Si elle s’adresse à tous les âges, la politique culturelle de l’Ondif met un accent particulier sur les jeunes avec beaucoup d’actions participatives dont la directrice générale de l’Ondif salue « les vertus formidables en termes de connexion à l’autre, d’écoute de soi-même, d’épanouissement, avec la discipline dans le travail qu’elles supposent ». Des entreprises pour lesquelles l’Ondif a fait appel à des compositeurs tels que Julien Le Herissier, Sylvain Griotto, Alexandre Levy ou Mélie Fraisse. Par ailleurs, depuis trois ans, à la demande de la Région Île-de-France, une action spécifique est menée en direction des lycéens avec « Tous à l’orchestre » ; des concerts-rencontres dans les établissements scolaires destinés à faire découvrir le répertoire et la vie du musicien d’orchestre. La musique chorale contribue aussi à établir le lien avec les lycéens : nouvelle initiative, « Tous en chœur » implique une quinzaine d’établissement sur l’ensemble des départements de l’Île-de-France. Les élèves qui y auront pris part se réuniront le 9 mai prochain, sous la direction de Case Scaglione, en compagnie de Patricia Petibon et la Maîtrise de Notre-Dame de Paris, sur la scène du théâtre des Champs-Elysées. Belle récompense !

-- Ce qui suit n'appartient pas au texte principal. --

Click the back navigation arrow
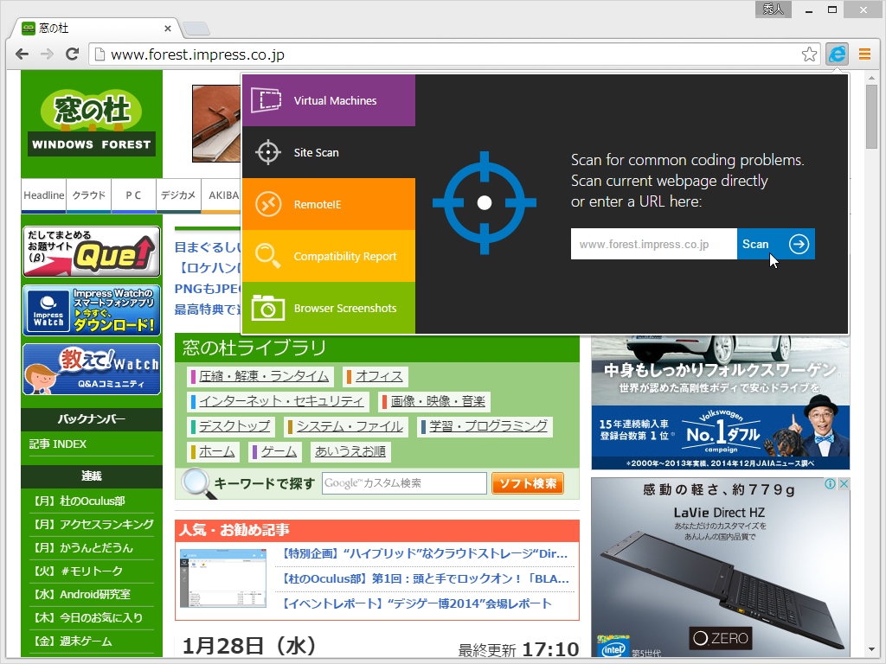Screen dimensions: 886x664 (x=22, y=54)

Les tout-petits n’ont pas été oubliés et la Maison de l’Orchestre à Alfortville propose régulièrement des concerts spéciaux pour les 0-3 ans. «Des moments très beaux, car partagés avec les parents, note F. Voisin, mais qui comme toutes les actions culturelles de l’Orchestre ne peuvent se réaliser qu’avec des musiciens très impliqués dans l’action culturelle tels que ceux de l’Ondif ».

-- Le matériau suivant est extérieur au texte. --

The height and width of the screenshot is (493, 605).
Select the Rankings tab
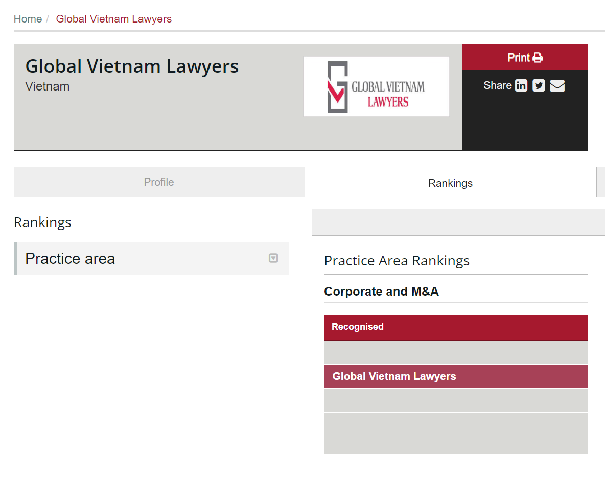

Côté spectacles « en famille », l’actualité du l’Ondif vient d’être marquée par trois représentations du Scarabée d’or, ouvrage inspiré d’Edgar Poe sur une musique de Dai Fujikura. Dirigé par Jean Deroyer, il est encore possible de le découvrir à la Cité de la musique le 8 avril.

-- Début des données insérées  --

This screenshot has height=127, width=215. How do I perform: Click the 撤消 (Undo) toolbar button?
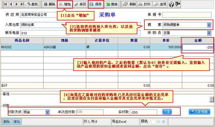(x=112, y=4)
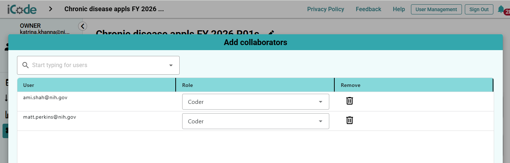This screenshot has width=510, height=163.
Task: Focus the 'Start typing for users' field
Action: (98, 65)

Quant aux programmes symphoniques, une série (du 6 au 15 mars) permet de retrouver l’Orchestre, sous la baguette de l’Américain James Feddeck (vainqueur du Sir Georg Solti Conducting Award en 2013), dans des ouvrages de Prokofiev, Dvorak et Elgar (le Concerto pour violoncelle sous l’archet de Victor Julien-Laferrière). Case Scaglione sera quant à lui de retour (du 20 au 29 mars) pour un programme à forte dominante américaine – un répertoire que le chef est bien décidé à faire travailler à ses musiciens – comprenant la rare Symphonie n° 1 de Barber, le Concerto en fa de Gershwin (par Marie-Ange Nguci), A Different Drummer, ouvrage pour timbales et orchestre de Steven Mackey (né en 1956), et l’impérissable Mer de Debussy.
Alain Cochard
(Entretien avec Fabienne Voisin réalisé le 15 janvier 2020)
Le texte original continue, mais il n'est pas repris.